Stored data entries:

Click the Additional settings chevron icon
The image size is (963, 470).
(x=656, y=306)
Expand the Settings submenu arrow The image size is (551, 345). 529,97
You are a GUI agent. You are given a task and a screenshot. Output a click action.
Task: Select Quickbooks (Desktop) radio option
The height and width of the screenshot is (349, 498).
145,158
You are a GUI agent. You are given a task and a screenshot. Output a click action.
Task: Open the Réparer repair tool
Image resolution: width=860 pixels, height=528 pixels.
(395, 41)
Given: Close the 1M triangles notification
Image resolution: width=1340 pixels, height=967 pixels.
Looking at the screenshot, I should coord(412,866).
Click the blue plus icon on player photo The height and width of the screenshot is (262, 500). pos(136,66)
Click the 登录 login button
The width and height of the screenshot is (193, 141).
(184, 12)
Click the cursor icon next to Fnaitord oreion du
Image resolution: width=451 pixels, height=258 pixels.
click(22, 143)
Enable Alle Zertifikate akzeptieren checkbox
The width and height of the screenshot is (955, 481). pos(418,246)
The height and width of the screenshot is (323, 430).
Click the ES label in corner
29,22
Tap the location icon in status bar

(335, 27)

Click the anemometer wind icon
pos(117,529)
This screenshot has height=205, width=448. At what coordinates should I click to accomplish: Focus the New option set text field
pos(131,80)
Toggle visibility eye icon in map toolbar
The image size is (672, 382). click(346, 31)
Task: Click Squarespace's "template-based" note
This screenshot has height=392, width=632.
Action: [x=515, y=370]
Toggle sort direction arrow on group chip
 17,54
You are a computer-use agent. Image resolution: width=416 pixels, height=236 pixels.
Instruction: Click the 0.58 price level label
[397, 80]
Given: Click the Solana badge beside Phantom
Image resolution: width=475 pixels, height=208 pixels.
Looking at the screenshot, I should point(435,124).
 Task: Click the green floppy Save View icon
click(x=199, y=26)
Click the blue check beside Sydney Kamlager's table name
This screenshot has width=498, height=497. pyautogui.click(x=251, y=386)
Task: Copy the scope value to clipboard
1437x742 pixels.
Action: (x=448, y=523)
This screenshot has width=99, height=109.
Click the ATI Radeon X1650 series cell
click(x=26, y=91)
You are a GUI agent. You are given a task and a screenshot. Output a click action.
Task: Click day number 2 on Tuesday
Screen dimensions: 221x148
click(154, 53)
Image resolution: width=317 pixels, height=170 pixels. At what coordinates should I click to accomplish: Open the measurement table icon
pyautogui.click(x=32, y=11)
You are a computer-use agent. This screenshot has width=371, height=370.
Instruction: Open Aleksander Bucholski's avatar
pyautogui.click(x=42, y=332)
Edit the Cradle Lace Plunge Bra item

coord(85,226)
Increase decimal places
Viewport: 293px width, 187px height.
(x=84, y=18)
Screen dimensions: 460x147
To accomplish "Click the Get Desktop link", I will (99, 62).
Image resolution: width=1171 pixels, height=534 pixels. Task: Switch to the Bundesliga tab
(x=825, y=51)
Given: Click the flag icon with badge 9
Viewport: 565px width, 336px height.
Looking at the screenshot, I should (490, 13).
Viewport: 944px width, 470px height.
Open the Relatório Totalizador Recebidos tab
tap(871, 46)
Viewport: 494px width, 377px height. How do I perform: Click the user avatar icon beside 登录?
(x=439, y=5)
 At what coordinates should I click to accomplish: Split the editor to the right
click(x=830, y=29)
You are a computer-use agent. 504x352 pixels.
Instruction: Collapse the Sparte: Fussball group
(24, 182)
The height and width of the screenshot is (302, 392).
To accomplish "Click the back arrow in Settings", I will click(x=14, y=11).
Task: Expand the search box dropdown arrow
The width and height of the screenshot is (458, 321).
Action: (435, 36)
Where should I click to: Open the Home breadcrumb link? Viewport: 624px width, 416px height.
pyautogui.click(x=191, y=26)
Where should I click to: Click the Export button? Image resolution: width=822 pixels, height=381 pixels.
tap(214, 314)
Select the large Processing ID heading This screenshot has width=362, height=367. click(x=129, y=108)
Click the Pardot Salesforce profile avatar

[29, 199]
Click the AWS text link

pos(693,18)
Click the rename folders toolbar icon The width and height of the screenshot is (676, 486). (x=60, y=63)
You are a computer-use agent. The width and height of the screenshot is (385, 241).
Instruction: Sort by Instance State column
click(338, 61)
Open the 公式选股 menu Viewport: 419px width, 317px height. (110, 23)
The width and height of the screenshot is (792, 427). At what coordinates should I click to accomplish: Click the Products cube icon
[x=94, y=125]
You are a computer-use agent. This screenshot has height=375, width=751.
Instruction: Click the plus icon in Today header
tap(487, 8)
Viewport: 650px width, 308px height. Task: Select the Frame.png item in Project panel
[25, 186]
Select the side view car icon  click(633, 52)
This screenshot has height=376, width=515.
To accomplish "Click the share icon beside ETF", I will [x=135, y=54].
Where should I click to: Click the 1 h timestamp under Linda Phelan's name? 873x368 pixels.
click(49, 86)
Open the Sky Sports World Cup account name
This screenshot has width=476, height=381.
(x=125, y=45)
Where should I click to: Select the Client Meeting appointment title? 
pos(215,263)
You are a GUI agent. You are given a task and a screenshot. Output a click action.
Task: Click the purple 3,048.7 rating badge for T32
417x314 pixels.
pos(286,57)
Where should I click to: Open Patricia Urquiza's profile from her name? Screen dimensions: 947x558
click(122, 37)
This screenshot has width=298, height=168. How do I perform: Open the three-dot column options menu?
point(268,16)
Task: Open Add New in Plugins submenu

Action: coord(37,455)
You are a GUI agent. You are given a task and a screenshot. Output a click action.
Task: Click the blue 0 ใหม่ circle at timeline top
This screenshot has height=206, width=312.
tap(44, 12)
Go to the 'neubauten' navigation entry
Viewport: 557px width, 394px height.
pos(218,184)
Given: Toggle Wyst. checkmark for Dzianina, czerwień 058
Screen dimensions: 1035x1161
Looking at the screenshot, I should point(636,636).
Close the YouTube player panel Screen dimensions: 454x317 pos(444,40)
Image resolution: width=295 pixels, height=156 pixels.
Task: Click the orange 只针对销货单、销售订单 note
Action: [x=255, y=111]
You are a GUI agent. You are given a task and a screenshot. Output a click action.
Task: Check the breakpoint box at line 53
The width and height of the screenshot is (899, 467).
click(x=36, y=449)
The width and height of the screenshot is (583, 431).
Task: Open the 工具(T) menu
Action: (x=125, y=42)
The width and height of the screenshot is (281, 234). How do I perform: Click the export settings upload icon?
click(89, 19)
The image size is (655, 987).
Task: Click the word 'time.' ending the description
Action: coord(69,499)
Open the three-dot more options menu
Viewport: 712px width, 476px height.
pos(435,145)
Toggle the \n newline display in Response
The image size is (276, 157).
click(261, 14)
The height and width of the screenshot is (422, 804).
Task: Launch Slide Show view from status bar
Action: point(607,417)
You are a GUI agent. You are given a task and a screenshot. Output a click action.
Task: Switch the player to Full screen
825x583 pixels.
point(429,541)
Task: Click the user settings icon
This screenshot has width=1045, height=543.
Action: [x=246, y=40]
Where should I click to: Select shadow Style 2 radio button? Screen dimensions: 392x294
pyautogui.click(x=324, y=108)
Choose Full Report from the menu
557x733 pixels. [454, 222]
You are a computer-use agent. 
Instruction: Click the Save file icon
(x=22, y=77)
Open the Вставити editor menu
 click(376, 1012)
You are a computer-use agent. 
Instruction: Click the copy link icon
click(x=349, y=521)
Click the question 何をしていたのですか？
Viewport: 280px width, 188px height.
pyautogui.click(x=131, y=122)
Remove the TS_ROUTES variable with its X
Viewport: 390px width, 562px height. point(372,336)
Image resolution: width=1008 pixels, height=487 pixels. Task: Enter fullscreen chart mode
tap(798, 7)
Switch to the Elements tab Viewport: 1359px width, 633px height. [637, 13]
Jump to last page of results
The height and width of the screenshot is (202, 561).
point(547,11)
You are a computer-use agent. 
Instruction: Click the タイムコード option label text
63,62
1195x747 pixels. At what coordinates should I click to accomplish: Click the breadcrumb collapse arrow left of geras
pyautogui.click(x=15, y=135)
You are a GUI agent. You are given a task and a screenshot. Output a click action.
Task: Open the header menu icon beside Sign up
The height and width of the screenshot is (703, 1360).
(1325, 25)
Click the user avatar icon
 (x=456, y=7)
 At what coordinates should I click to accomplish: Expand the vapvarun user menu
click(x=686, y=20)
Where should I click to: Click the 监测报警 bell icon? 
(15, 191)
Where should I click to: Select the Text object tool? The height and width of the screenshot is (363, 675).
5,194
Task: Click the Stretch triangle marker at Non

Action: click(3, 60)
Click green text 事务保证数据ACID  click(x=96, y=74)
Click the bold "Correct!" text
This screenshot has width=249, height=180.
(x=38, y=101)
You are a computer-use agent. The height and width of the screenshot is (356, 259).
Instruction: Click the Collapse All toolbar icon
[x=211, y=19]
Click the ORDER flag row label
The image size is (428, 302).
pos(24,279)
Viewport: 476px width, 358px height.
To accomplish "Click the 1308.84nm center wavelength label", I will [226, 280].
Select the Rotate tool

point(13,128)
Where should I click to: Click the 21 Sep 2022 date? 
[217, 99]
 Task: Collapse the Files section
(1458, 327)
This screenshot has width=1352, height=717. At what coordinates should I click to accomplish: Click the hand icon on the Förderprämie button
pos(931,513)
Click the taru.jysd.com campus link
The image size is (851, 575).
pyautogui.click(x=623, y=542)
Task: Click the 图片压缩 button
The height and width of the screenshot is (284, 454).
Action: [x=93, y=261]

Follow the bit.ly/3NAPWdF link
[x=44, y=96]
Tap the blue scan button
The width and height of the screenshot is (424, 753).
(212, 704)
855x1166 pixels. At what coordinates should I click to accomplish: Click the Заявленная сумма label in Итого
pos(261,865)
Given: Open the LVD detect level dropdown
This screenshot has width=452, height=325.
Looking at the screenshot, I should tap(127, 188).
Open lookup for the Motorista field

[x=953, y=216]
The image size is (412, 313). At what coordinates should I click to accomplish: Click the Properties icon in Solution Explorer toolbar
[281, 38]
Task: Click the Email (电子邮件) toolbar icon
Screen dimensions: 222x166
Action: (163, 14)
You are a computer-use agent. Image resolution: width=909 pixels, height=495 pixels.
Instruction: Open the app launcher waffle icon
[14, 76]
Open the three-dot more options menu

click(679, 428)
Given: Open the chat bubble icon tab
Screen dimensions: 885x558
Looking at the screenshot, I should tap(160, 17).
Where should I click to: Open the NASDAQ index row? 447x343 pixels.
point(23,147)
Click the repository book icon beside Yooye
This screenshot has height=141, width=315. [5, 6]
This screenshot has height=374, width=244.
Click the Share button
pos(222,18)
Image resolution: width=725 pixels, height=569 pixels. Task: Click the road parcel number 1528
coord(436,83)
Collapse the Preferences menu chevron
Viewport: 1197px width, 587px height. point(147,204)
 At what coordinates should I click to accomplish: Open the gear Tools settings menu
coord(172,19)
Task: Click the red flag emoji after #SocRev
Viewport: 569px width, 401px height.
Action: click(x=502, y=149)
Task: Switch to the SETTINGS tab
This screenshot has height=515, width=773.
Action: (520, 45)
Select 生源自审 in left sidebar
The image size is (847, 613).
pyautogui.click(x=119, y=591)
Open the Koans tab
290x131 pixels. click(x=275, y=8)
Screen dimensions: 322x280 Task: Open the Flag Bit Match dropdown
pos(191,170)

> **Task item**
Find the string "badge" in the entries above and return each line that holds it.

> **Written response**
Given: Click the Solana badge beside Phantom
Given: Click the flag icon with badge 9
Task: Click the purple 3,048.7 rating badge for T32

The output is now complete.